Extreme Programming Explained


Book Introduction
ExtremeProgramming XP is a style of software development focusing on excellent application of programming techniques, clear communication, and teamwork which allow us to accomplish things we previously could not even imagine. XP Includes:
  • A philosophy of software development based on the values of communication, feedback, simplicity, courage, and respect.
  • A body of practices proven useful in improving software development, The practices complement each er, amplifying their effects. The are chosen as expressions of the values.
  • It’s short development cycles, resulting in early, concrete, and continuing feedback.
  • XP is a lightweight methodology for small-to-medium-sized teams developing software in the face of vague or rapidly changing requirements.
  • XP Creates and maintains a comprehensive suite of automated tests, which are run and rerun after every change to ensure a quality baseline.
  • XP always keeps the system in deployable condition. Problems are not allowed to accumulate.
  • XP insists that only the highest priority task are addressed.
  • XP asks programmers to accept responsibility for estimating and completing their own work, gives them feedback about the actual time taken so their estimates can improve, and respects those estimates.
  • XP is like driving because: “Driving is not about getting the car going in the right direction. Driving is about constantly paying attention, making a little correction this way, a little correction that way.” This is the paradigm for XP, Stay aware. Adapt. Change.
  • XP embraces five values to guide development: communication, simplicity, feedback, courage, and respect.
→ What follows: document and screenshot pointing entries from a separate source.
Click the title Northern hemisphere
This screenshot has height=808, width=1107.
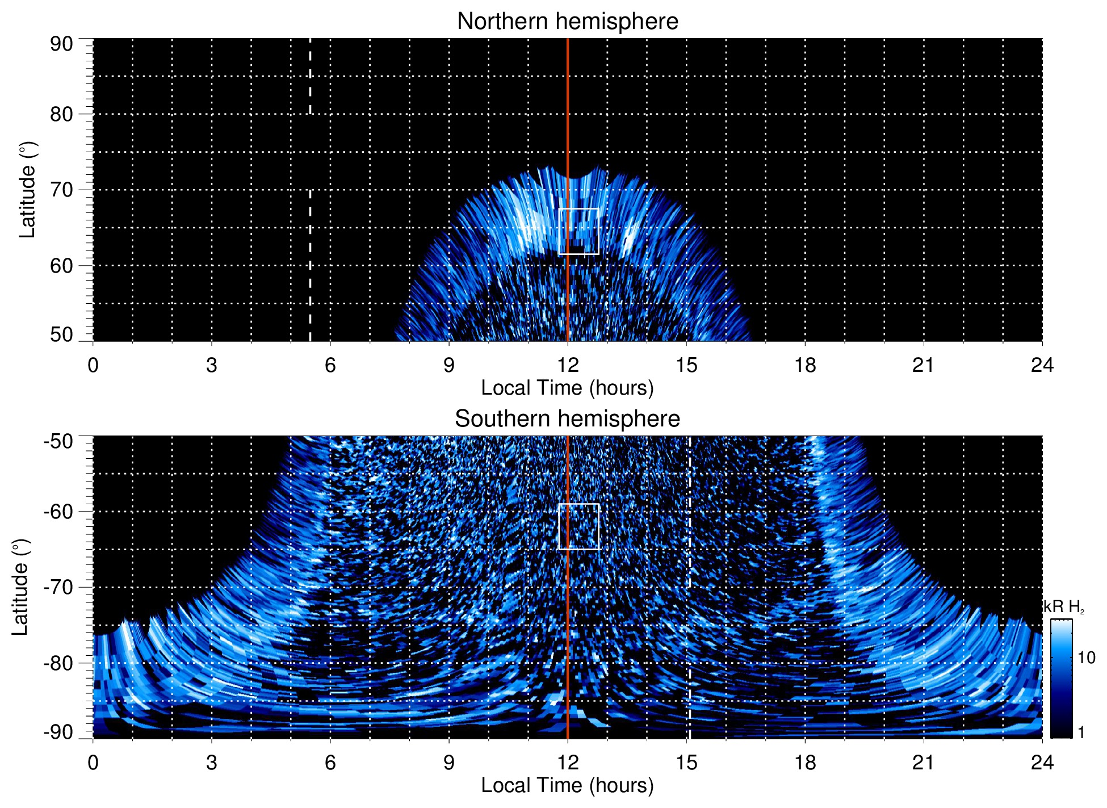[567, 22]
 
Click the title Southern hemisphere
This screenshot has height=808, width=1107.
[567, 419]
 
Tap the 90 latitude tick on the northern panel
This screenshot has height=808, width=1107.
[61, 44]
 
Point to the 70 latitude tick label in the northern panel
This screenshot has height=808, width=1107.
[61, 190]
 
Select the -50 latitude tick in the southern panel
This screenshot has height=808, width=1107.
[58, 441]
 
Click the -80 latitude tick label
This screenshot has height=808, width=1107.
[58, 663]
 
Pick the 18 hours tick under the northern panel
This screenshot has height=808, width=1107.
[804, 365]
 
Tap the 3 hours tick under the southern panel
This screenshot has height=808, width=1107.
[211, 763]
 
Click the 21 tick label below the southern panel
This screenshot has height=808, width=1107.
[923, 763]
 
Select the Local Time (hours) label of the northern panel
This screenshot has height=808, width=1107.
[567, 388]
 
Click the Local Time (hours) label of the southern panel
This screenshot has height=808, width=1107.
[567, 785]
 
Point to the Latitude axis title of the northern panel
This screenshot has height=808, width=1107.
[27, 190]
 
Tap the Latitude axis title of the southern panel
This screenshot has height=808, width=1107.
[20, 587]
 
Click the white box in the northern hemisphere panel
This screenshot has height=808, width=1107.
[578, 231]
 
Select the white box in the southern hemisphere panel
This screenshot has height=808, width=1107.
[578, 526]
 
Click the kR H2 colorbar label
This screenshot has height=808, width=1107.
[1064, 607]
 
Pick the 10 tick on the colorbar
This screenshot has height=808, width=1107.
[1086, 658]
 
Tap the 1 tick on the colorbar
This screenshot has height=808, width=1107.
[1081, 732]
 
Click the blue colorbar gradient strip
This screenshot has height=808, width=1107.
[1060, 679]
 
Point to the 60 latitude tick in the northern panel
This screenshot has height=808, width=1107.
[61, 266]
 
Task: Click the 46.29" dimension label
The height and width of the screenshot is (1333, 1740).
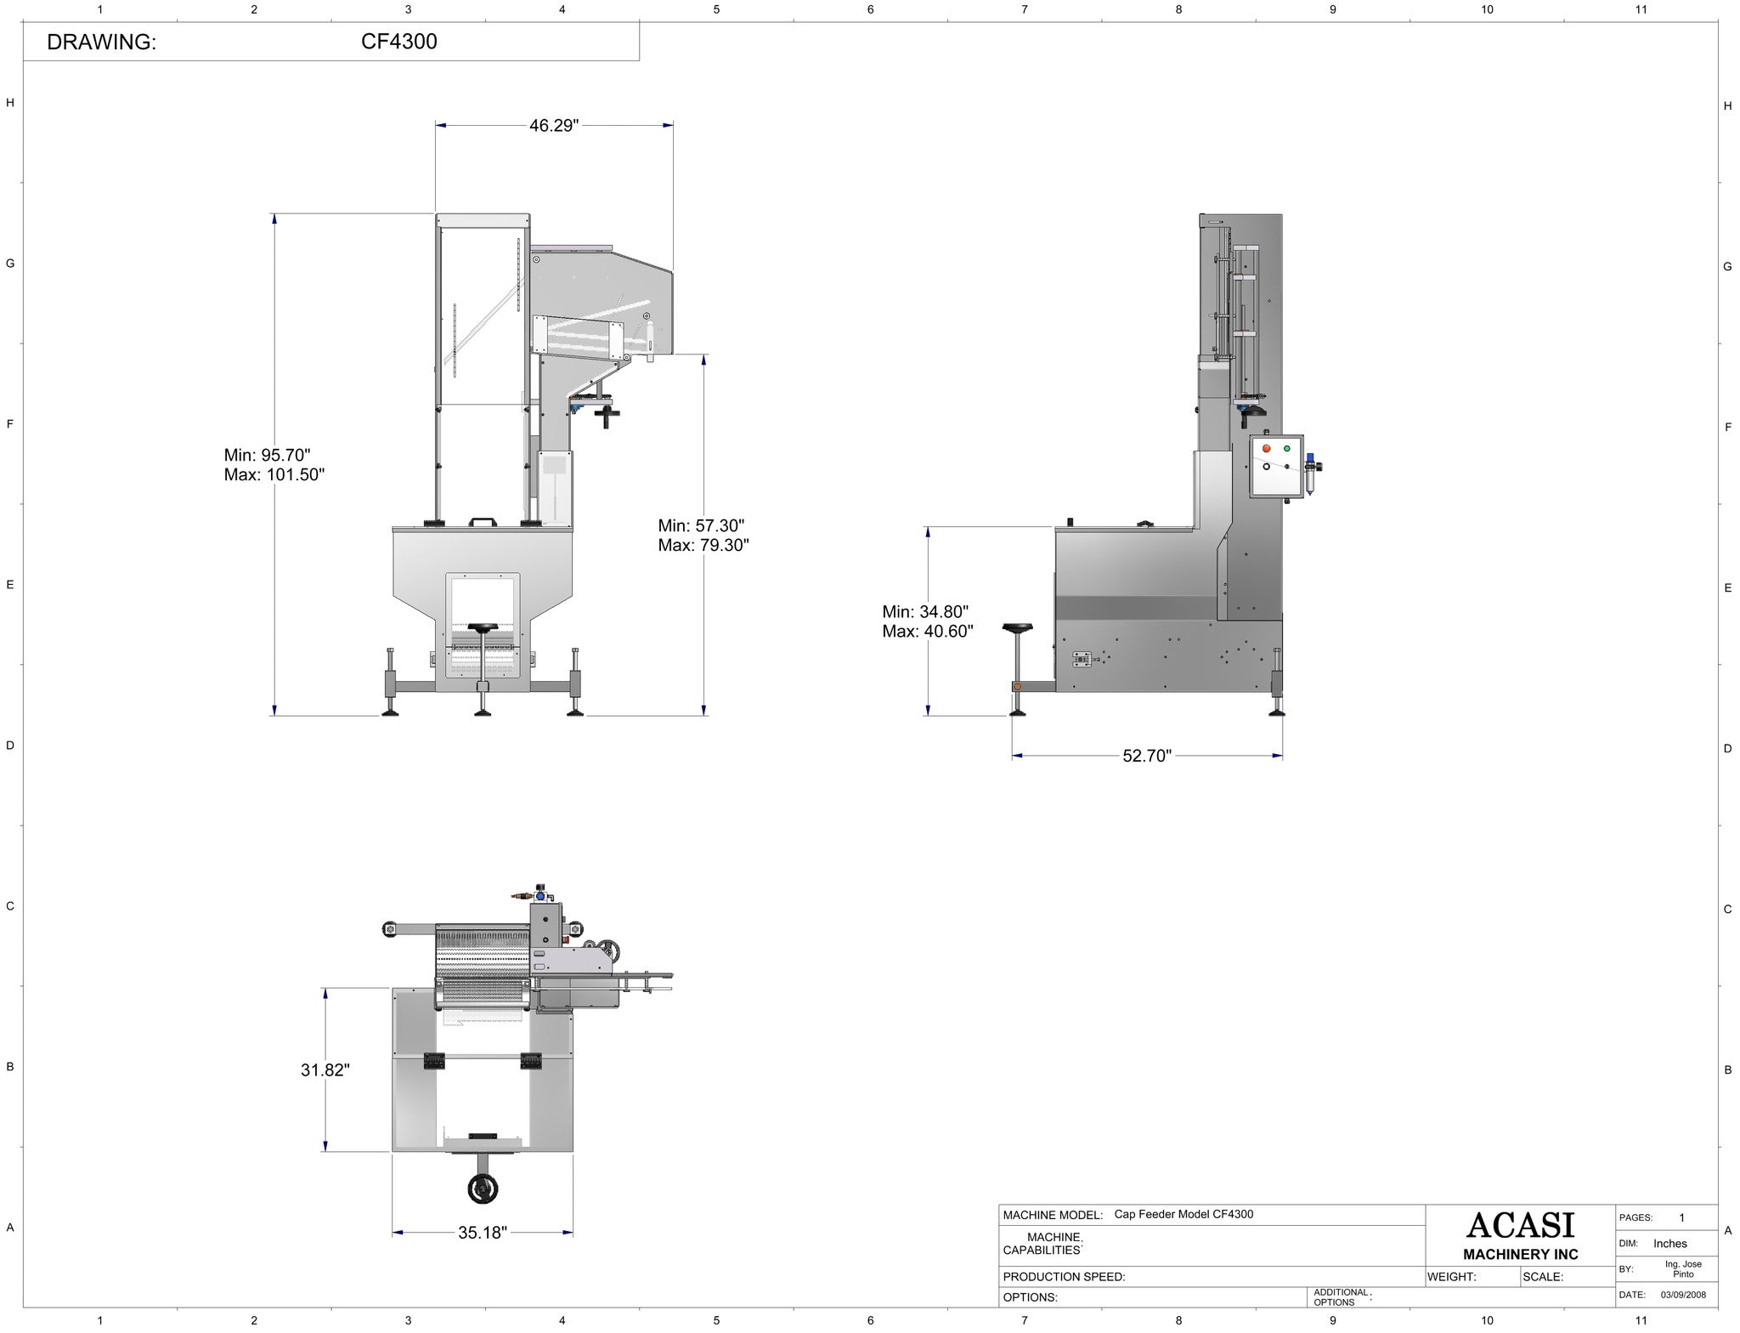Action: [554, 126]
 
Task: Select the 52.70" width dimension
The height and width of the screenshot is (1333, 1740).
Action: [1146, 756]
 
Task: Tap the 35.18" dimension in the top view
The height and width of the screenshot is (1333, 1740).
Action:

Communication: When you encounter a problem, ask yourselves if the problem was caused by a lack of communication.

Simplicity: Is the most intensely intellectual of the XP values.

Feedback: XP teams strive to generate as much feedback as they can handle as quickly as possible. They try to shorten the feedback cycle to minutes or hours instead of weeks or months. The sooner you know, the sooner you can adapt.

Courage: Is effective action in the face of fear. Sometimes courage manifest as a bias to action. If you know what the problem is, do something about it. Sometimes courage manifest as patience. If you there is a problem but you don’t know what it is, it takes courage to wait for the real problem to emerge distinctly.

Respect: If members of a team don’t care about each other and what they are doing, XP won’t work. If members of a team don’t care about a project, nothing can save it. For software development to simultaneously improve in humanity and productivity, the contributions of each person on the team need to be respected. I am important and so are you.

Principles

Humanity: People develop software, that’s the way because we need to pay attention to: Basic Safety, Accomplishment (Opportunity to contribute to their society), Belonging (The ability to identify with a group from which they receive validation and accountability and contribute to its shared goals), Growth (Opportunity to expand their skills and perspective). Intimacy (The ability to understand and be understood deeply by others).

Economics: Solving the highest priority business need first maximizes the value of the project.

Mutual Benefit: I write automated tests that help me design and implement better today, I leave these tests for future programmers to use as well. This practice benefits me now and maintainers down the road. I carefully refactor to remove accidental complexity, giving me both satisfaction and fewer defects and making the code easier to understand for those who encounter later. Mutual benefit is the most important XP principle.

Diversity: In order to think of multiple ways to solve problems, and to implement solutions. Development teams need diversity. Two ideas about design present an opportunity, not a problem. The principle of diversity suggest that the programmers should work together on the problem and both opinions should be valuated.

Opportunity: Choosing to transform each problem into an opportunity for personal growth, deepening relationships, and improved software.

Failure: If you’re having trouble succeeding, fail. Don’t know which of the three ways to implement a story? Try it all three ways. Even if they all fail, you’ll certainly learn something valuable.

Quality: Projects don’t go faster by accepting lower quality. The don’t go slower by demanding higher quality. Pushing quality higher often results in faster delivery; while lowering quality standards often results in later, less predictable delivery.

Responsibility: cannot be assigned; it can only be accepted, if someone tries to give you responsibility, only you can decide if you are responsible or if you aren’t.

Primary Practices

Whole Team: People need a sense of “team”:

  • We belong.
  • We are in this together.
  • We support each other’s work, growth, and learning.

Stories: When your team are doing estimation be sure that your story has all constraints in that case the team can split in task and do it in a informed decision way.

Pair Programming

  • Keep each other on task.
  • Brainstorm refinements to the system.
  • Clarify ideas.
  • Take initiative when their partner is stuck, thus lowering frustration.
  • Hold each other accountable to the team’s practices. In addition: Rotate pairs frequently, personal hygiene and health are important issues when pairing.